Re: [PATCH v3 next 5/5] Avoid writing to node->next in the osq_lock() fast path
From: David Laight
Date: Sat Mar 07 2026 - 06:33:17 EST
On Fri, 6 Mar 2026 16:06:25 -0800
Linus Torvalds <torvalds@xxxxxxxxxxxxxxxxxxxx> wrote:
> On Fri, 6 Mar 2026 at 14:52, <david.laight.linux@xxxxxxxxx> wrote:
> >
> > From: David Laight <david.laight.linux@xxxxxxxxx>
> >
> > When osq_lock() returns false or osq_unlock() returns static
> > analysis shows that node->next should always be NULL.
>
> This explanation makes me nervous.
>
> *What* static analysis? It's very unclear. And the "should be NULL"
> doesn't make me get the warm and fuzzies.
The analysis was 'my brain' about two years ago :-)
> For example, osq_unlock() does do
>
> node = this_cpu_ptr(&osq_node);
> next = xchg(&node->next, NULL);
>
> so it's clearly NULL after that. But it's not obvious this will be
> reached, because osq_unlock() does that
>
> /*
> * Fast path for the uncontended case.
> */
> if (atomic_try_cmpxchg_release(&lock->tail, &curr, OSQ_UNLOCKED_VAL))
> return;
>
> before it actually gets to this point.
That is (should be) checking that the list only contains a single node.

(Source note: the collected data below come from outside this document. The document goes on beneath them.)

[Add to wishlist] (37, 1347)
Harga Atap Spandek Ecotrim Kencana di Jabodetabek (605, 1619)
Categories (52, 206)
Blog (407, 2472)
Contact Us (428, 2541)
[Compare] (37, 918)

So the 'next' pointer can't be set.
I'll drink 10 double-espressos and read the code again.
I'll also check what happens if the code is hit by an ethernet interrupt
just after the initial xchg().
Other cpu can also acquire the lock and then get preempted (so need to
unlink themselves) as well as the holder trying to release the lock.
It might be that the initial xchg needs to be a cmpxchg - which would
massively simplify the 'lock' path.
It does have the 'no forwards progress' issue.
I can't remember whether xchg has to be implemented as cmpxchg on any
architectures, if it does then the current complex locking code
is unnecessary.
David
>
> And yes, I'm very willing to believe that if we hit that fast-path,
> node->next (which is "curr->next" in that path) is indeed NULL, but I
> think this commit message really needs to spell it all out.
>
> No "should be NULL", in other words. I want a rock-solid "node->next
> is always NULL because XYZ" explanation, not a wishy-washy "static
> analysis says" without spelling it out.
>
> Linus